# TASK TO CARRY OUT
Please copy exactly the lines from the one containing "Task: Click loading spinner beside 图片" to the end of the entries, both included, and nothing else. Omit every picture.

# MATERIAL FOR THE TASK

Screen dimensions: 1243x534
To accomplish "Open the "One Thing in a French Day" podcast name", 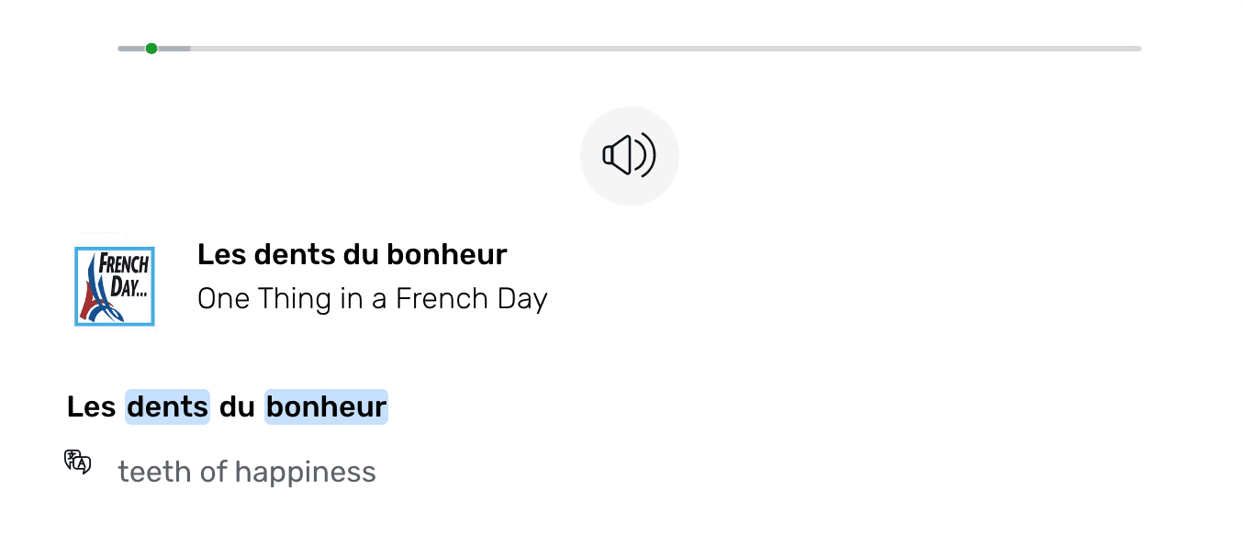I will coord(372,299).
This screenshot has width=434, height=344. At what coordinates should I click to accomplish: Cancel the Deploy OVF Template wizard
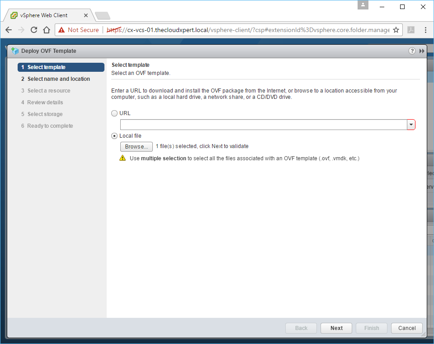pos(407,328)
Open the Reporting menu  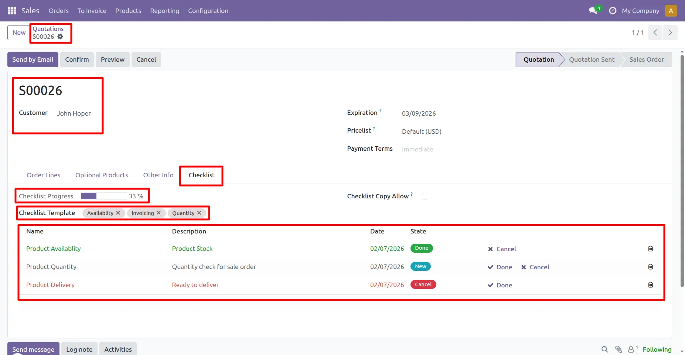(164, 11)
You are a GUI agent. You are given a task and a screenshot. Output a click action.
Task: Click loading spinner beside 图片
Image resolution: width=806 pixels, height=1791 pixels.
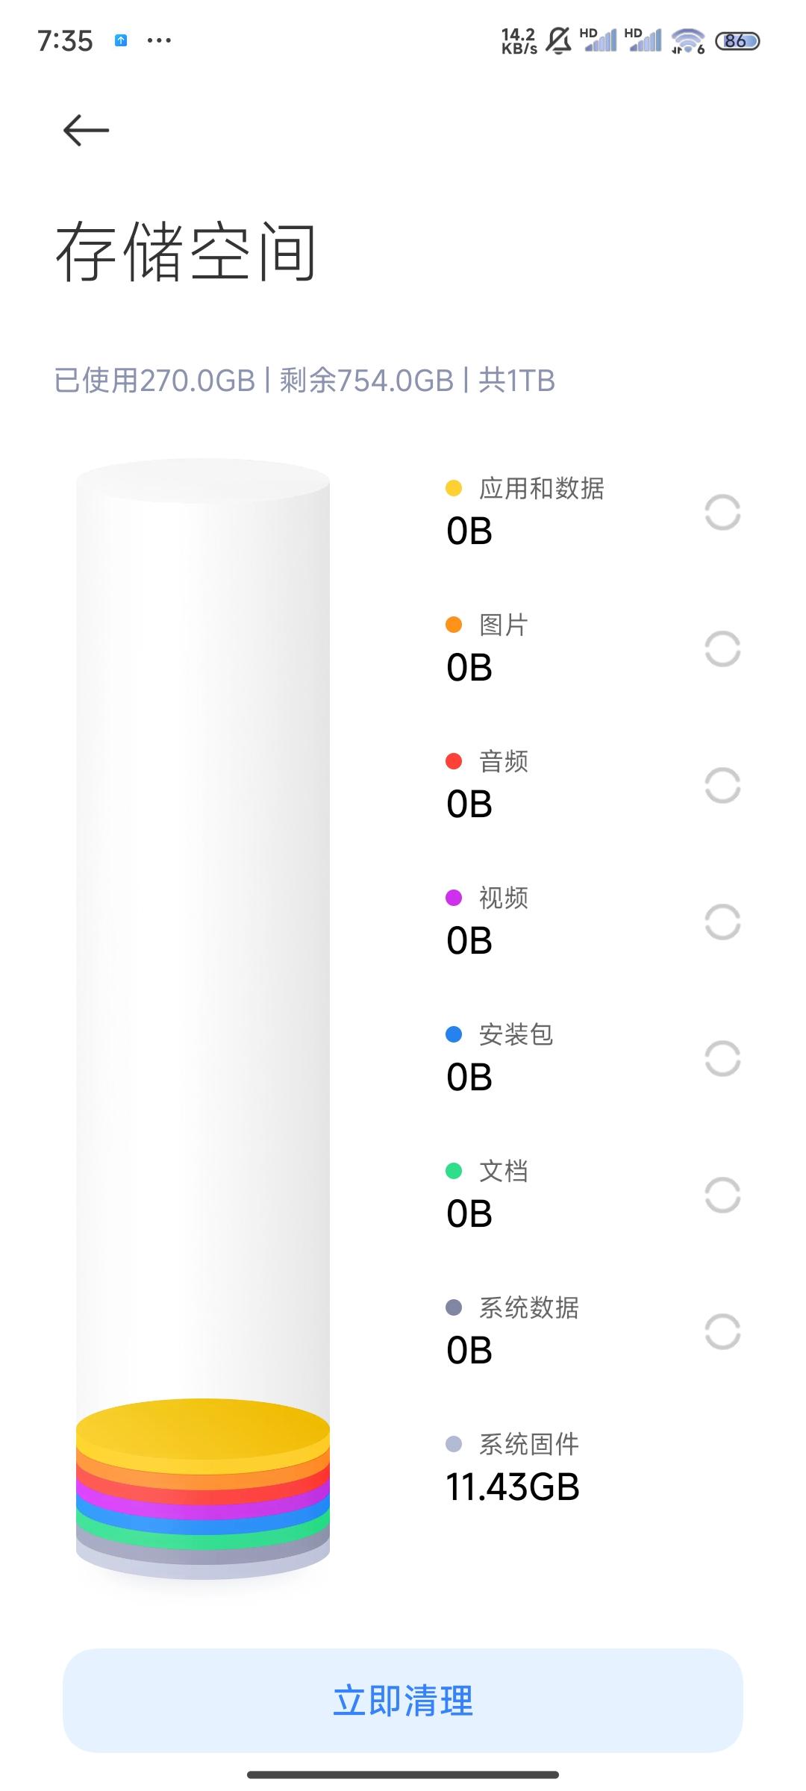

# EXERCISE SOLUTION
Task: Click loading spinner beside 图片
Image resolution: width=806 pixels, height=1791 pixels.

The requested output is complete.